Former NFL star quarterback John Elway, the Broncos vice president of football operations whose father was a gridiron coach, knows all too well that the job tends to come ahead of personal health issues.

"They don't take very good care of themselves," Elway said. "They get so tied up in their football team and what they have got to do for their football team. That tells you what those persons are all about. They put everybody else in front of themselves."

"I wish (my dad) had taken better care of himself. But that's the mentality. It's all about the football team."

And coaches are on the firing line for failure far easier than top players with millions of dollars riding on the outcomes for owners.

"When you look at the pressure in this game, there is a lot of pressure on head coaches," Elway said. "In the evolution of this game, the expectation levels have continued to grow. That's a tough, tough spot."

Fox, 58, has worked for seven NFL teams since his first assistant coaching job in the league in 1989.

Kubiak, 52, has guided the Texans for seven years after spending the prior 11 years as the Broncos offensive coordinator. It is not known what caused his collapse.

"Gary is alert, coherent and in good spirits. He is continuing to be evaluated and monitored," Texans general manager Rick Smith said.

Kubiak was dizzy and light-headed as he began walking off the field at half-time with the Texans ahead 21-3. Without signal-caller Kubiak in the second-half, the Texans struggled and lost 27-24 to the Colts.

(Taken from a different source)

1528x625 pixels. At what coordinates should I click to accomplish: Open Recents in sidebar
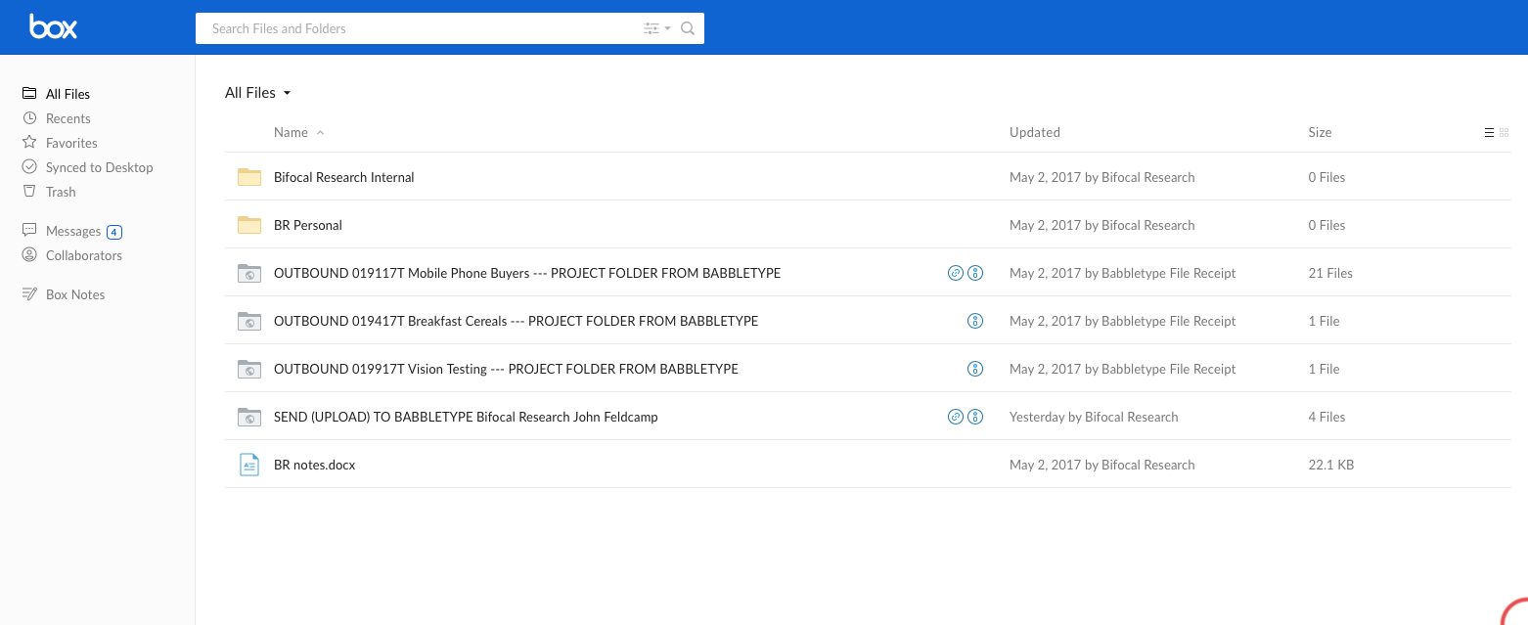(67, 118)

The Broncos knew Fox was to have the operation after the season. But when he collapsed two days after visiting a doctor in North Carolina, the timetable for surgery was moved forward.

"The concern is going to be with John's health not only for this season but for the rest of his life," Elway said.

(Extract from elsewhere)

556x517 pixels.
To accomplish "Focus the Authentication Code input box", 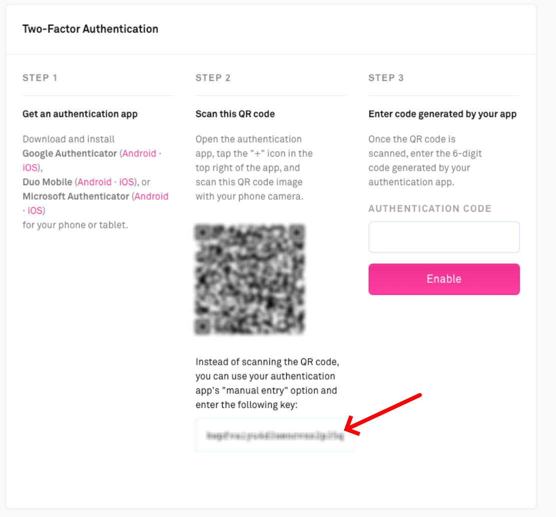I will pos(444,237).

"Things went well but we have to see with the doctors. Now that he is in recovery we will have a better idea of what he is able to do. He was in good spritis. He was ready to face this head on."

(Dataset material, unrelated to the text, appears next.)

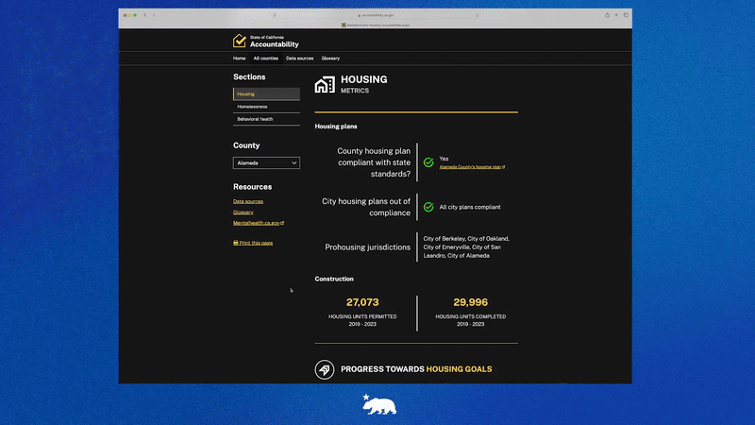Image resolution: width=755 pixels, height=425 pixels.
Task: Open the Alameda county dropdown
Action: point(266,162)
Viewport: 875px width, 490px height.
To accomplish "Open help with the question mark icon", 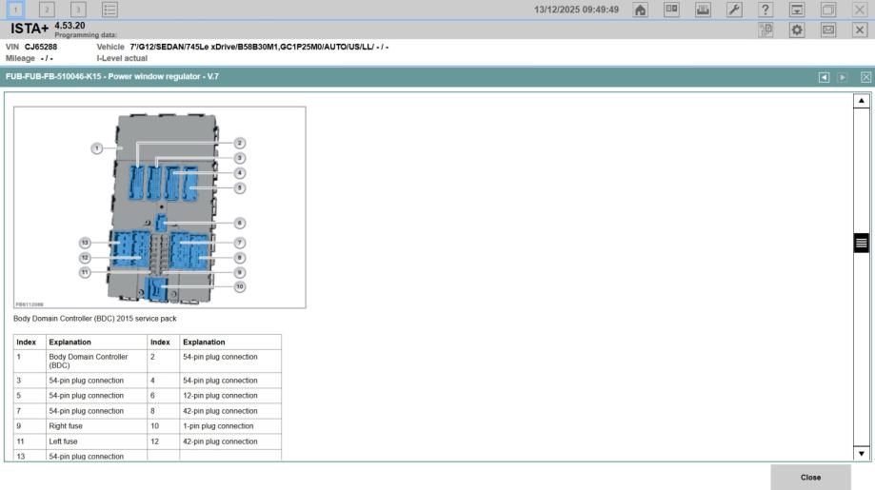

Del Rio will still decide defensive formations but will now be in touch with the offensive unit, led by star quarterback Peyton Manning.

"I have to be my own man but coach Fox and I are on the same page on a lot of things," Del Rio said. "We will carry on in the spirit that coach Fox has installed in this team. This is coach Fox's team. We will carry on in the way he would want."

The Broncos, 7-1, visit San Diego (4-4) on Sunday then face three crucial games, two against unbeaten AFC West division rival Kansas City (9-0) and another at New England (7-2).

Fox will stay engaged with the staff by telephone, but to what extent has yet to be determined.

"He needs the time now to take care of himself. I'm glad he was able to handle this in advance of something worse happening," Del Rio said.